What is needed: Type out the entries again, keeping every word unchanged.

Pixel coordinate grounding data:
※ ※ ※

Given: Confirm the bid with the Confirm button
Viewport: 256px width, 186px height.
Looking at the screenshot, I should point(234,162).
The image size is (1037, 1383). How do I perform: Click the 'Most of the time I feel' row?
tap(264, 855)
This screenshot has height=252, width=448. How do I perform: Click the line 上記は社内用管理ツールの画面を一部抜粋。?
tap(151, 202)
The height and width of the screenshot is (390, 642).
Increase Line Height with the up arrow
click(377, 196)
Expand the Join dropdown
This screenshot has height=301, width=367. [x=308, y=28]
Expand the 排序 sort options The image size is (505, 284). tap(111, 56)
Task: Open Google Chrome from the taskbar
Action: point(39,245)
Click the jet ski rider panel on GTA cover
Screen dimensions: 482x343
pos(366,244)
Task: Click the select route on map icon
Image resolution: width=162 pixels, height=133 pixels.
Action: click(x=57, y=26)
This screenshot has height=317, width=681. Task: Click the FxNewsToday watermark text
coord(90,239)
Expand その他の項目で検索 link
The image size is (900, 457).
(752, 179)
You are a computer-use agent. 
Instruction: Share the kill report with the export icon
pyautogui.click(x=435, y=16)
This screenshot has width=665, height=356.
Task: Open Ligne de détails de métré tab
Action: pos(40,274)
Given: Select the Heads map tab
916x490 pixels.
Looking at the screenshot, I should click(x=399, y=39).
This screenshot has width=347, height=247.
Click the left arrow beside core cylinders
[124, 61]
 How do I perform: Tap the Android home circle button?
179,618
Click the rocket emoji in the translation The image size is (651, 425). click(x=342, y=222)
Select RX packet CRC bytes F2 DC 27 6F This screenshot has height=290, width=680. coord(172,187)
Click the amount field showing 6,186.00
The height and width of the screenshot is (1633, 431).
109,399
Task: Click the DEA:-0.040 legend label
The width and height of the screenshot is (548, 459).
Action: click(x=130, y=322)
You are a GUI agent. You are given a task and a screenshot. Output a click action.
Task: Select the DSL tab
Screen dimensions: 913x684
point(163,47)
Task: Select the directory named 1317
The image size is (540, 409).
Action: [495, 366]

※ ※ ※

Reply to the task:
Given: Confirm the bid with the Confirm button
Viewport: 256px width, 186px height.
Looking at the screenshot, I should point(234,162).
The image size is (1037, 1383). How do I perform: Click the 'Most of the time I feel' row?
tap(264, 855)
This screenshot has height=252, width=448. How do I perform: Click the line 上記は社内用管理ツールの画面を一部抜粋。?
tap(151, 202)
The height and width of the screenshot is (390, 642).
Increase Line Height with the up arrow
click(377, 196)
Expand the Join dropdown
This screenshot has height=301, width=367. [x=308, y=28]
Expand the 排序 sort options The image size is (505, 284). tap(111, 56)
Task: Open Google Chrome from the taskbar
Action: point(39,245)
Click the jet ski rider panel on GTA cover
Screen dimensions: 482x343
pos(366,244)
Task: Click the select route on map icon
Image resolution: width=162 pixels, height=133 pixels.
Action: click(x=57, y=26)
This screenshot has height=317, width=681. Task: Click the FxNewsToday watermark text
coord(90,239)
Expand その他の項目で検索 link
The image size is (900, 457).
(752, 179)
You are a computer-use agent. 
Instruction: Share the kill report with the export icon
pyautogui.click(x=435, y=16)
This screenshot has width=665, height=356.
Task: Open Ligne de détails de métré tab
Action: pos(40,274)
Given: Select the Heads map tab
916x490 pixels.
Looking at the screenshot, I should click(x=399, y=39).
This screenshot has width=347, height=247.
Click the left arrow beside core cylinders
[124, 61]
 How do I perform: Tap the Android home circle button?
179,618
Click the rocket emoji in the translation The image size is (651, 425). click(x=342, y=222)
Select RX packet CRC bytes F2 DC 27 6F This screenshot has height=290, width=680. coord(172,187)
Click the amount field showing 6,186.00
The height and width of the screenshot is (1633, 431).
109,399
Task: Click the DEA:-0.040 legend label
The width and height of the screenshot is (548, 459).
Action: click(x=130, y=322)
You are a GUI agent. You are given a task and a screenshot. Output a click action.
Task: Select the DSL tab
Screen dimensions: 913x684
point(163,47)
Task: Select the directory named 1317
The image size is (540, 409).
Action: [495, 366]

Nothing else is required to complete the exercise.